Sociology majors understand the big picture; the context and the texture of our everyday lives.

Students engage the social theories that allow us to think actively and not just absorb passively—to make integrated, intelligent sense of a world of seemingly endless information.

They also learn the craft of social research. Faculty mentors train our students in quantitative and qualitative research methods so that students can produce original research of their own on topics like poverty, race, the city, popular culture, criminal justice, gender, public space, health care, and education.

Through the practice of theory, hands-on research, and analysis, students gain the skills they need to navigate the complex society we live in and to succeed in the job market as well. The habits of mind students cultivate in the Department of Sociology—clear, incisive, systematic, evidence-based thinking; writing; and public speaking—are precisely the skills and habits that are most valuable on today’s job market.

Most importantly, these habits of mind—what C. Wright Mills called the sociological imagination—“enable its possessor to understand the larger historical scene in terms of its meaning for the inner life and the external career of a variety of individuals…By such means the personal uneasiness of individuals is focused upon explicit troubles and the indifference of publics is transformed into involvement with public issues.

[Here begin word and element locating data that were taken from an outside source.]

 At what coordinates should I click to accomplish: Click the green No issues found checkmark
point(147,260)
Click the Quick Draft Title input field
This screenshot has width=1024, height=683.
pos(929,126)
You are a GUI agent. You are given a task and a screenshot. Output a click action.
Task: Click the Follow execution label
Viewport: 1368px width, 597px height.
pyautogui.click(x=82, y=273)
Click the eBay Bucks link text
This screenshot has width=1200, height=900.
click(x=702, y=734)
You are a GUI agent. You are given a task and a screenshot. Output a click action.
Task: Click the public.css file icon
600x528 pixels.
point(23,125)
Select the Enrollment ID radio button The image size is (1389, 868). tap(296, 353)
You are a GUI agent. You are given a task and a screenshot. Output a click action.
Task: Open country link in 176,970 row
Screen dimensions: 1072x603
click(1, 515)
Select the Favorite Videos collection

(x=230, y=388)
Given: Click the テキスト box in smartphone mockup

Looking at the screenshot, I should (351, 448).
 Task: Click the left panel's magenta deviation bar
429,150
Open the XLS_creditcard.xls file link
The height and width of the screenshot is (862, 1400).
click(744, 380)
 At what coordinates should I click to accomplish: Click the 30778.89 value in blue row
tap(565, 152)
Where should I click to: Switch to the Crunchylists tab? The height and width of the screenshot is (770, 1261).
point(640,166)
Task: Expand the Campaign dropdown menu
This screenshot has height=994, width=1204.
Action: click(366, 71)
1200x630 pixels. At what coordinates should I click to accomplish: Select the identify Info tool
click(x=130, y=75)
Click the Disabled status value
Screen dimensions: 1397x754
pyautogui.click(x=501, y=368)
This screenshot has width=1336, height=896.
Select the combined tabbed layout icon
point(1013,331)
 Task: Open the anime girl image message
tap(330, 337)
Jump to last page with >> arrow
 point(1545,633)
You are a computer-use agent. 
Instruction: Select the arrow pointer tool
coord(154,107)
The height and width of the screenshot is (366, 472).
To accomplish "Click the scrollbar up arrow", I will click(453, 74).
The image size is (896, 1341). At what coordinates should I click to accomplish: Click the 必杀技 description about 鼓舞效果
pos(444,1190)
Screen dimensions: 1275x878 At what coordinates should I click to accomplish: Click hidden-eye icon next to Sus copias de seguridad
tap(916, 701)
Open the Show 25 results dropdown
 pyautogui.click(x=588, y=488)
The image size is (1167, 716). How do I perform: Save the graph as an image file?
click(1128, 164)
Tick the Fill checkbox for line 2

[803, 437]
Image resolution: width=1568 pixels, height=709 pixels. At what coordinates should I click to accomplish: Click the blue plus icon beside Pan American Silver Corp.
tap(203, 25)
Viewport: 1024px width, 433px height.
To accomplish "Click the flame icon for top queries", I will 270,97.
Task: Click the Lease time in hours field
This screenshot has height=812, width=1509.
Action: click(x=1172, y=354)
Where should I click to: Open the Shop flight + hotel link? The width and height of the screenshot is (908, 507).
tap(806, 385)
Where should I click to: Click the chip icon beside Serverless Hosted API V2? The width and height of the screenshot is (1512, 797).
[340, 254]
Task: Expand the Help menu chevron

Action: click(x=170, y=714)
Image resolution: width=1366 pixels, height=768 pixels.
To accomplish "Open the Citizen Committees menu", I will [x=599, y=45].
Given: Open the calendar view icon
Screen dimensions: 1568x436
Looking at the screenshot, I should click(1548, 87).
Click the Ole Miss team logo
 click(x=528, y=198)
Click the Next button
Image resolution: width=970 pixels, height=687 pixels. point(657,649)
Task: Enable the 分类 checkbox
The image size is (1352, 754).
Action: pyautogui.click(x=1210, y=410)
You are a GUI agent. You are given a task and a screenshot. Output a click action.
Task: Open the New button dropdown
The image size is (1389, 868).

The first fruit of this imagination—and the first lesson of the social science that embodies it—is the idea that the individual can understand her own experience and gauge her own fate only by locating herself within her period, that she can know her own chances in life only by becoming aware of those of all individuals in her circumstances. In many ways it is a terrible lesson; in many ways a magnificent one…The sociological imagination enables us to grasp history and biography and the relations between the two within society. That is its task and its promise.”